> _Available data_:
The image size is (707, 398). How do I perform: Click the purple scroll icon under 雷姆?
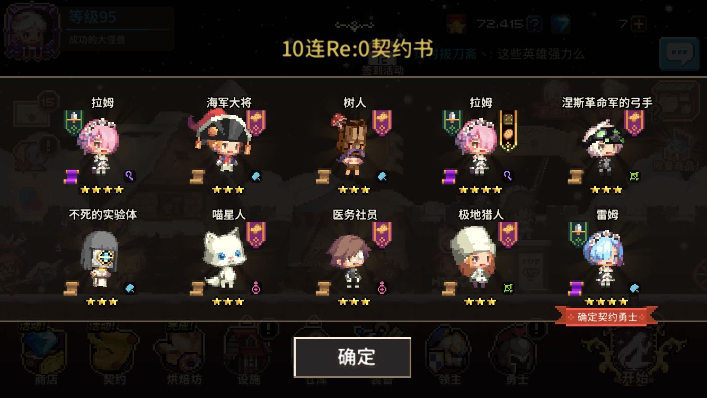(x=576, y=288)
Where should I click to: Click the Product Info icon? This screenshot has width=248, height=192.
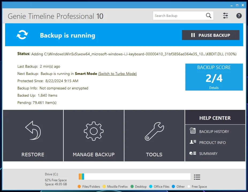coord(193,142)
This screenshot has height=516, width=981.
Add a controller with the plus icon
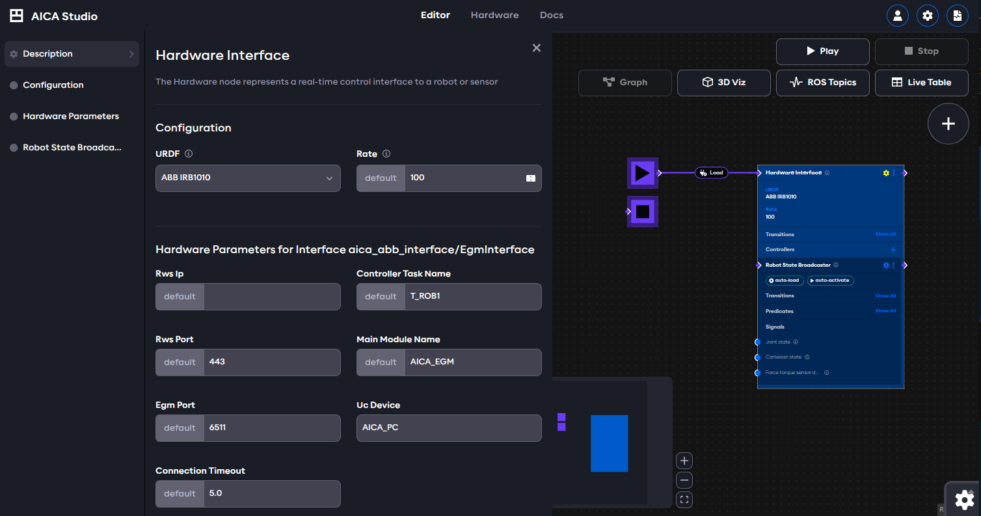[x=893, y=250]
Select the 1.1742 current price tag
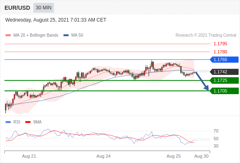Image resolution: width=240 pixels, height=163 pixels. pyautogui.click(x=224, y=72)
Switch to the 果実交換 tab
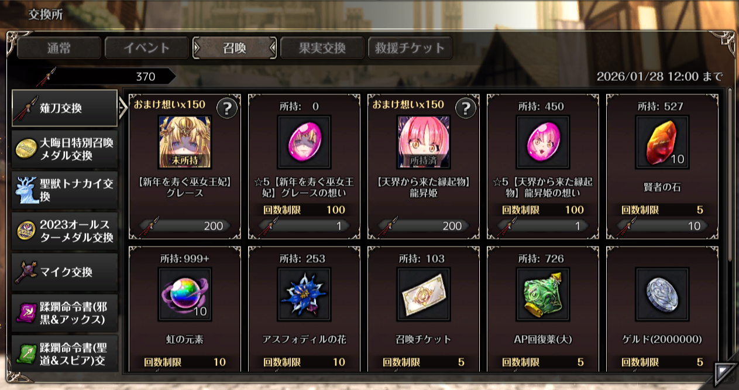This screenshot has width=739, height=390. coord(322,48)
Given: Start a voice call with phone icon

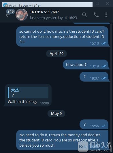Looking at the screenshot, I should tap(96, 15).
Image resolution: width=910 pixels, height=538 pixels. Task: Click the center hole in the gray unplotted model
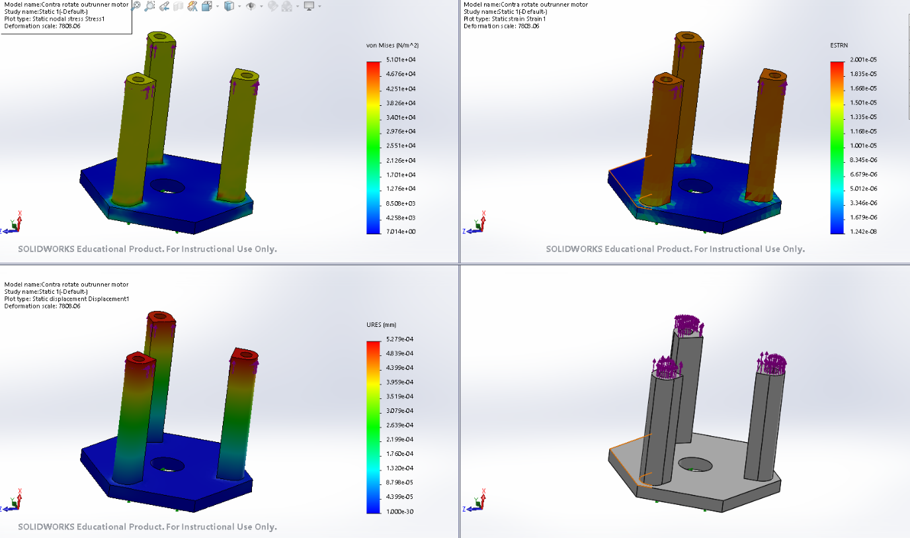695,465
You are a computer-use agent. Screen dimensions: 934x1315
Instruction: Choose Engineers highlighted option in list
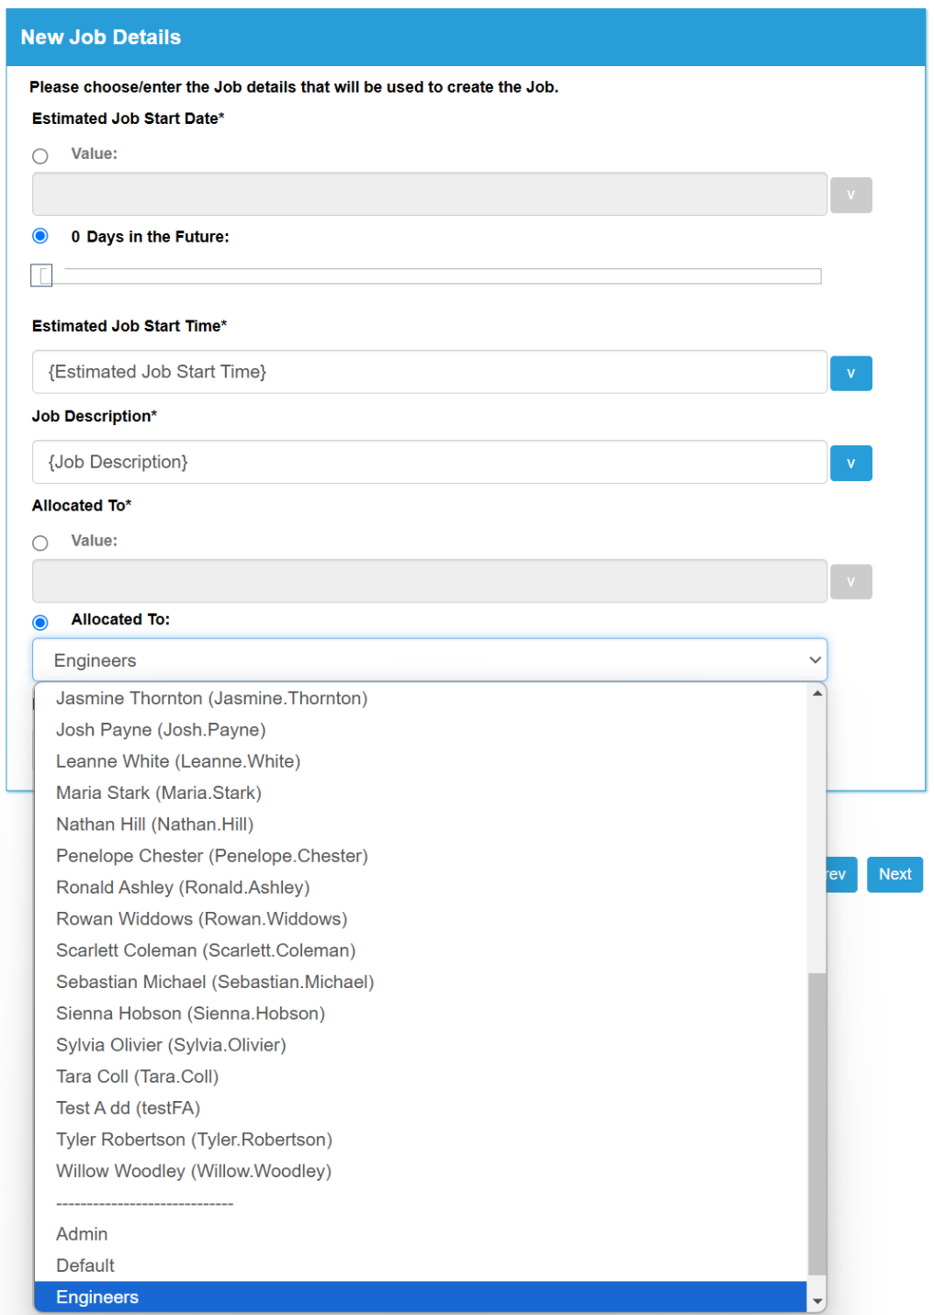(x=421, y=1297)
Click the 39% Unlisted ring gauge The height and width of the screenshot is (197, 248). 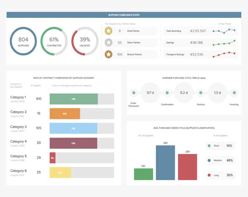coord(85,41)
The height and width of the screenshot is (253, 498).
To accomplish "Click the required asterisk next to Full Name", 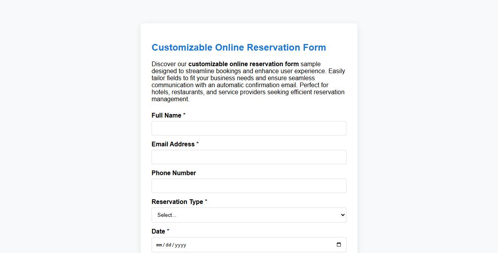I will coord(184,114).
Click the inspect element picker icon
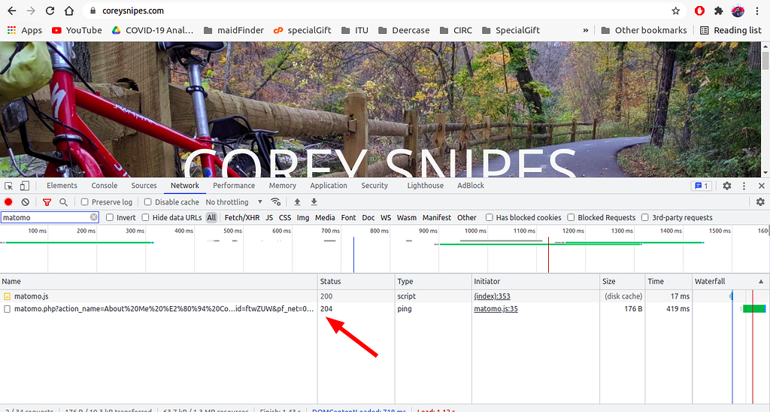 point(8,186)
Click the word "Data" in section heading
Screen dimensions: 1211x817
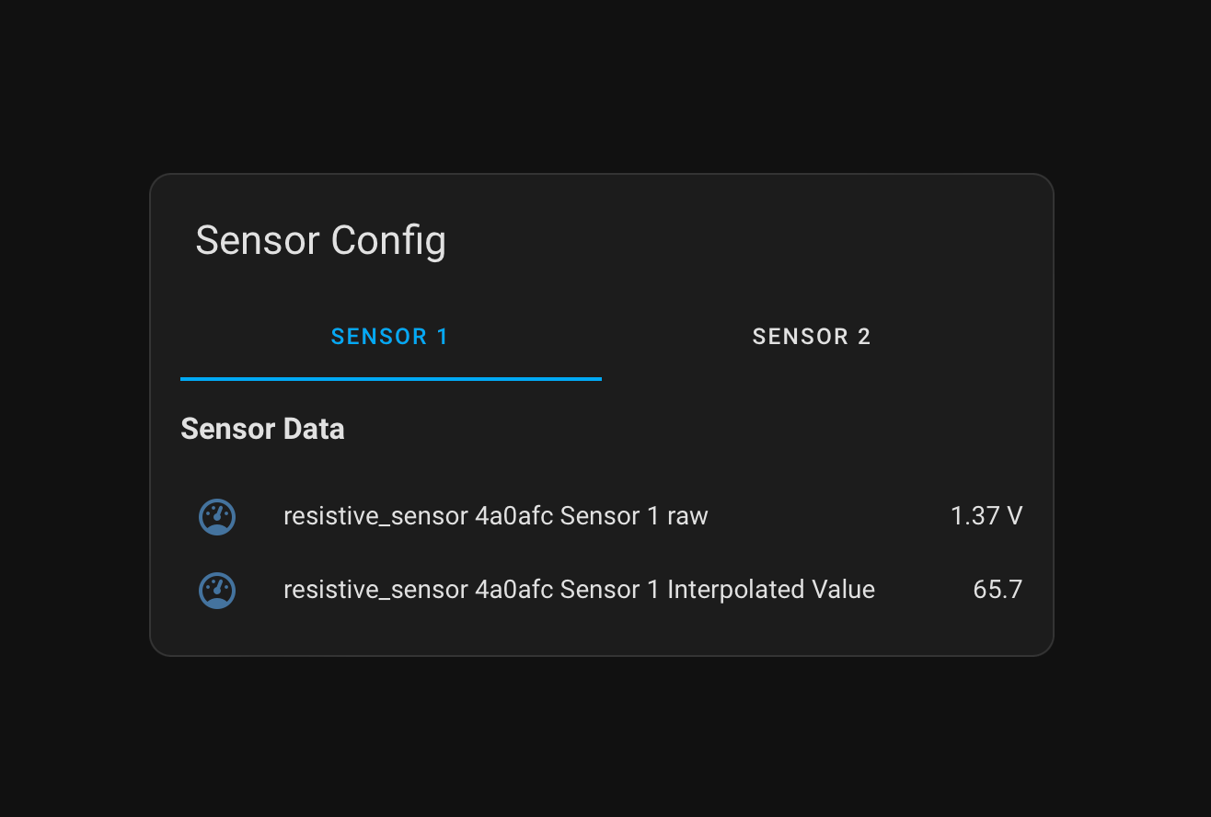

> _What you will do_:
Select every line in the records above that contains the word "dimensions".

> _Solution to the exercise_:
You are a computer-use agent. Screen dimensions: 934x1315
Screen dimensions: 1211x817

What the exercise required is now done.